[Patches] [ python-Patches-1446489 ] zipfile: support for ZIP64
SourceForge.net
noreply at sourceforge.net
Sun Jun 11 22:33:28 CEST 2006
Patches item #1446489, was opened at 2006-03-09 06:58
Message generated for change (Comment added) made by greg
You can respond by visiting:
https://sourceforge.net/tracker/?func=detail&atid=305470&aid=1446489&group_id=5470
Please note that this message will contain a full copy of the comment thread,
including the initial issue submission, for this request,
not just the latest update.
Category: Library (Lib)
Group: Python 2.5
Status: Open
Resolution: None
Priority: 5
Submitted By: Ronald Oussoren (ronaldoussoren)
Assigned to: Ronald Oussoren (ronaldoussoren)
Summary: zipfile: support for ZIP64
Initial Comment:
The attached patch implements support for ZIP64, that is zipfiles
containing very large (>4GByte) files and zipfiles that are larger than
4GByte themselves.
The output of this patch can be read by pkzip (see below for the actual
version I used for testing).
----------------------------------------------------------------------
>Comment By: Gregory P. Smith (greg)
Date: 2006-06-11 13:33
Message:
Logged In: YES
user_id=413
reading zipfile64-version64.patch:
* why does the zipfile module import itself?
* Why is the default ZIP64 limit 1 << 30? shouldn't that be
1 << 31 - 1 (or slightly less) for maximum compatibility on
existing <2GiB zip files or zips with data just under 2GiB.
Don't force zip64's use unless the size actually exceeds a
32bit signed integer.
* assert diskno == 0 and assert nodisks == 1 should be
turned into BadZipFile exceptions with an explanation that
multi-disk zip files aren't supported.
* in main() document the -t option in the usage string.
* TestZip64InSmallFiles changes zipfile.ZIP64_LIMIT but will
not restore the value if a test fails (that could lead to
other unrelated test failures). not a problem in the
hopefully normal case of all tests passing. use a try:
finally: to make sure that gets reset.
* documentation: "Is does optionally handle" is awkward.
how about "It can handle"
The removal of the file_offset attribute makes sense but
does make me wonder how much existing code that could break.
I suggest leaving file_offset out and if any python 2.5
beta tester complains, restoring it or making scanning to
look file offsets up a ZipFile option (defaulting to True).
----------------------------------------------------------------------
Comment By: Ronald Oussoren (ronaldoussoren)

A block of data

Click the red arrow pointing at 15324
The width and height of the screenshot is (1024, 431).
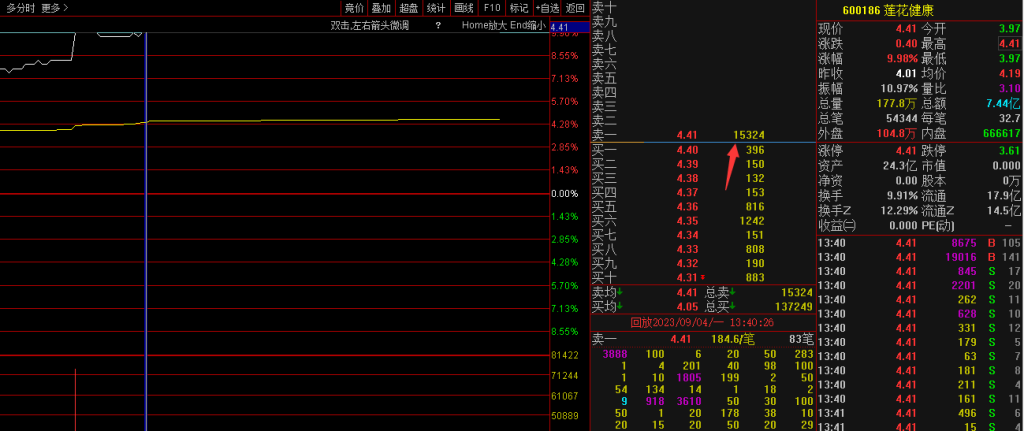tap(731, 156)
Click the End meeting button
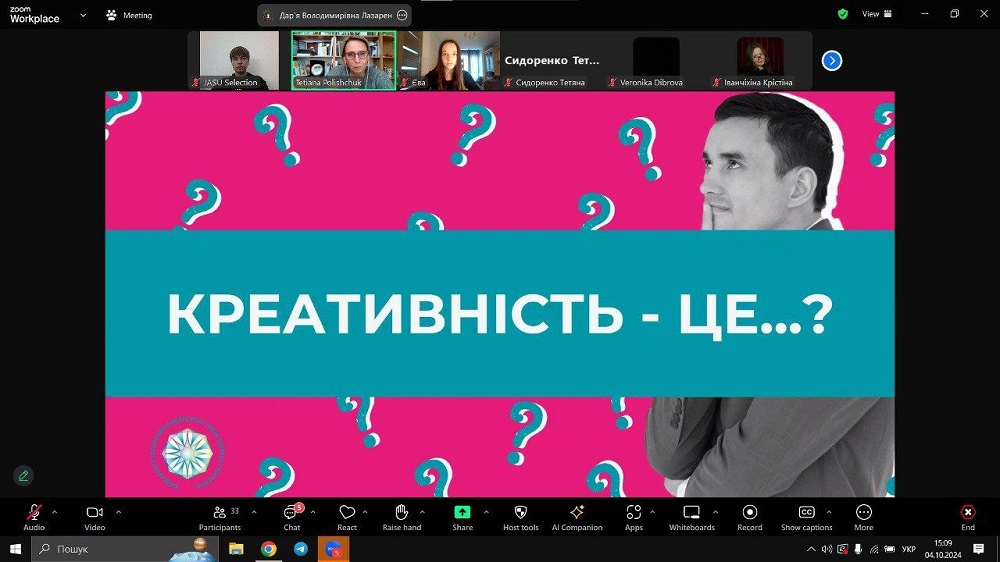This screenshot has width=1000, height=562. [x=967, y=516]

Written exercise: Write what comes next in the tracker thread on ZIP64 support in zipfile, starting right after its last line.

Output of the exercise:
Date: 2006-05-30 06:28
Message:
Logged In: YES
user_id=580910
I've added some more tests for pre-existing functionality. The unittests are still
far from comprehensive, but at least touch upon most functionality of zipfile.
Does anyone feel like reviewing this? I'd like to get this into python2.5.
----------------------------------------------------------------------
Comment By: Ronald Oussoren (ronaldoussoren)
Date: 2006-05-26 01:26
Message:
Logged In: YES
user_id=580910
I've attached yet another version, this version reintroduces some functionalitity
that was unintentionally removed and fixes a lame bug that caused
test_zipimport to fail.
----------------------------------------------------------------------
Comment By: Ronald Oussoren (ronaldoussoren)
Date: 2006-05-23 06:10
Message:
Logged In: YES
user_id=580910
I've found some time to work on this. I've added zipfile-zip64-
version2.patch, this version:
* Makes zip64 behaviour optional (defaults to off because zip(1) doesn't
support zip64)
* Is significantly faster for large zipfiles because it doesn't scan the entire
zipfile just to check that the file headers are consistent with the central
directory w.r.t. filename (this check is now done when trying to read a file)
* Updates the reference documentation.
* Adds unittests. There are two sets of tests: one set tests the behaviour of
zip64 extensions using small files by lowering the zip64 cutoff point and is
run every time, the other set do tests with huge zipfiles and are run when the
largefile feature is enabled when running the tests.
There one backward incompatible change: ZipInfo objects no longer have a
file_offset attribute. That was the other reason for scanning the entire zipfile
when opening it. IMNSHO this should have been a private attribute and the
cost of this feature is not worth its *very* limited usefulness. As an indication
of its cost: I got a 6x speedup when I removed the calculation of the
file_offset attribute, something that adds up when you are dealing with huge
zipfiles (I wrote this patch because I'm dealing with 10+GByte zipfiles with
tens of thousands of files at work).
I noticed that zipfile raises RuntimeError in some places. I've changed one of
those to zipfile.BadZipfile, but others remain. I don't like this, most of them
should be replaced by TypeError or ValueError exceptions.
BTW. This patch also supports storing files >4GByte in the zipfile, but that
feature isn't very useful because zipfile doesn't have an API for reading file
data incrementally.
----------------------------------------------------------------------
Comment By: Ronald Oussoren (ronaldoussoren)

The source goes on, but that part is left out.